-------- DATASET --------

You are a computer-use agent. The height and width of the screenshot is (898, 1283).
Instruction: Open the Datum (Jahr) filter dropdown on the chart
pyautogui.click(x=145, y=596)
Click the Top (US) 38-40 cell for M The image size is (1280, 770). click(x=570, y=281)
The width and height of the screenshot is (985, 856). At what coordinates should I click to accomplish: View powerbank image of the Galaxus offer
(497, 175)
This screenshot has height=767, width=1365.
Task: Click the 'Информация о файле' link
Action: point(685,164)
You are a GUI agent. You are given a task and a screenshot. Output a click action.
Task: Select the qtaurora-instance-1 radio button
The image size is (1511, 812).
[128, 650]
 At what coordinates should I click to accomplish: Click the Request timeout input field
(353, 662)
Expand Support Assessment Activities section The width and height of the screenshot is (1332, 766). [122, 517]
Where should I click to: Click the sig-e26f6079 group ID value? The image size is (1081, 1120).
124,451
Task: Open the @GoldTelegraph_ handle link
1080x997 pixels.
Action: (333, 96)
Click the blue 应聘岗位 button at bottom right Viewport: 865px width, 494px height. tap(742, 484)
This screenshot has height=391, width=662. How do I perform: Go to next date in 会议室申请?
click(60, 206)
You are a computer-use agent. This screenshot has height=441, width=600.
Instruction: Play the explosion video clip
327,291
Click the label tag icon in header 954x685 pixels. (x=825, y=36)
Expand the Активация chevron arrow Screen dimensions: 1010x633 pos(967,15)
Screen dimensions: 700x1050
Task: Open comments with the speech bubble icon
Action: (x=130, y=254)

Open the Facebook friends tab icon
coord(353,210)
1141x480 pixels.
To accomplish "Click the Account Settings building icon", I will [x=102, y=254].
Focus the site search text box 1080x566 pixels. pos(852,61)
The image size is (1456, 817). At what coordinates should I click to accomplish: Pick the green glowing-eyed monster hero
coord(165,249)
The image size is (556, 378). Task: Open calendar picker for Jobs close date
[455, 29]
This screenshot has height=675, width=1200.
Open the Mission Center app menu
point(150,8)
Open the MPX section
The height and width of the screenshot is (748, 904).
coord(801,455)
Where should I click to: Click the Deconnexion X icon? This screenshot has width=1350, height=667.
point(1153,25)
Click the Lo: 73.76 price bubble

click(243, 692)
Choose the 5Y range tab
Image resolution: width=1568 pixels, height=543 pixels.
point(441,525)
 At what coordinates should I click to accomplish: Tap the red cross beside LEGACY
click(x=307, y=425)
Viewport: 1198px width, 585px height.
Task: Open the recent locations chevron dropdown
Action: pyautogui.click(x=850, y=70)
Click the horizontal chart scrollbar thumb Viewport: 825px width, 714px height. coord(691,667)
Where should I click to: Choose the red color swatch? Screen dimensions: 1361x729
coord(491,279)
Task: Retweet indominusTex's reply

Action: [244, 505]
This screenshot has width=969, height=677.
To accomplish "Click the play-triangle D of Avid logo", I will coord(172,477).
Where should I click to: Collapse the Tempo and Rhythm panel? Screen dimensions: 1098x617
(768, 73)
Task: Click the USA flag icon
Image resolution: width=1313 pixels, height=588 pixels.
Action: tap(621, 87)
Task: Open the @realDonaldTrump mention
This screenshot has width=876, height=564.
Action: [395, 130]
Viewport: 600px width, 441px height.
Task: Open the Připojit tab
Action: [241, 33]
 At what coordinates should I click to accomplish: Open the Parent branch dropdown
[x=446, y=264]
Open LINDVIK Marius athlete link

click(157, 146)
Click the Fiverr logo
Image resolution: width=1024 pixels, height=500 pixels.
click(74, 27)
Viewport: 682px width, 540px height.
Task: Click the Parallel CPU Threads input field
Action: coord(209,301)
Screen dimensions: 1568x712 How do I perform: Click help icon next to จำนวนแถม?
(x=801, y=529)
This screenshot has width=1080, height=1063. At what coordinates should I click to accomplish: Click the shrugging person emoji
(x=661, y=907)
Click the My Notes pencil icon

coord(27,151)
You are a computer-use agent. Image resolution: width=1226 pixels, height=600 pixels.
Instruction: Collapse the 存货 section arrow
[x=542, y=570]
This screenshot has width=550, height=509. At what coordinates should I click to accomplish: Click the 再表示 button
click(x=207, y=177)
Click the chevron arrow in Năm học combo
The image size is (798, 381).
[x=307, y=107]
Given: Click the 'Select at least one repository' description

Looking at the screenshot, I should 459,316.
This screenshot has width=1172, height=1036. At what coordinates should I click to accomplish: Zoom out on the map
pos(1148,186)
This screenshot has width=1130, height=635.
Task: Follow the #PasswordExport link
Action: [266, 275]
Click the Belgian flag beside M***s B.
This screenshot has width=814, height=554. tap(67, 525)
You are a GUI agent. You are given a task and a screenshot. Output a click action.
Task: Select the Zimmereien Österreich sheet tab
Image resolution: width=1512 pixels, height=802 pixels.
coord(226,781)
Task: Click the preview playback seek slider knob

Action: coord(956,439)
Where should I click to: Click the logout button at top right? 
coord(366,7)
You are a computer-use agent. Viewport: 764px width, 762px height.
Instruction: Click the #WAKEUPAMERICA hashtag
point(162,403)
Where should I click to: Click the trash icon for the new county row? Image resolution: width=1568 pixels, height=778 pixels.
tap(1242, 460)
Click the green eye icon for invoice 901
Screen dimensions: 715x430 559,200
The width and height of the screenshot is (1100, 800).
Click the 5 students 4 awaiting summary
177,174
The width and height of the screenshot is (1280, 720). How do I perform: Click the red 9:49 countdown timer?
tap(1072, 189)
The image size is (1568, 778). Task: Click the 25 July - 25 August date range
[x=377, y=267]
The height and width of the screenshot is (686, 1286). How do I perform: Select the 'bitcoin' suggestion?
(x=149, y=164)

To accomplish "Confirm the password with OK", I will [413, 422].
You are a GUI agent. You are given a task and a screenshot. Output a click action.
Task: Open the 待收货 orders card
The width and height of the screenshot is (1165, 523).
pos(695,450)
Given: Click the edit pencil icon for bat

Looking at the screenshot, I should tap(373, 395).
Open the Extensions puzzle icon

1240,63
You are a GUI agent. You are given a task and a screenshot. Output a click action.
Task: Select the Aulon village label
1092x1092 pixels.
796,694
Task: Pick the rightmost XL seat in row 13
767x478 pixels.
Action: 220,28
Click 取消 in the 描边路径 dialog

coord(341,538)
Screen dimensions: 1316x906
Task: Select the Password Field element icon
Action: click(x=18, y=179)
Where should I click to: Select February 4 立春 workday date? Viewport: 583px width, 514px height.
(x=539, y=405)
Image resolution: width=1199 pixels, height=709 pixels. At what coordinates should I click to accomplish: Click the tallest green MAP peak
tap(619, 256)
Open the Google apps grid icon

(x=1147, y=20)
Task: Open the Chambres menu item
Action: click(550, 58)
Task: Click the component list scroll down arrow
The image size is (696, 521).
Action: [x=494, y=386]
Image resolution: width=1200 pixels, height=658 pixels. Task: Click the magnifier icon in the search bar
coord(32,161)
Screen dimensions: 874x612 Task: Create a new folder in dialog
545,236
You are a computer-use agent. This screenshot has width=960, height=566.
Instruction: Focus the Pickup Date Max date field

--------

▶ **EXERCISE AIM**: Reproduce, with no other lines, the one containing "Screen dimensions: 874x612" and all lines after it through the end of the data above.

▶ **COMPLETED EXERCISE**:
Screen dimensions: 874x612 Task: Create a new folder in dialog
545,236
You are a computer-use agent. This screenshot has width=960, height=566.
Instruction: Focus the Pickup Date Max date field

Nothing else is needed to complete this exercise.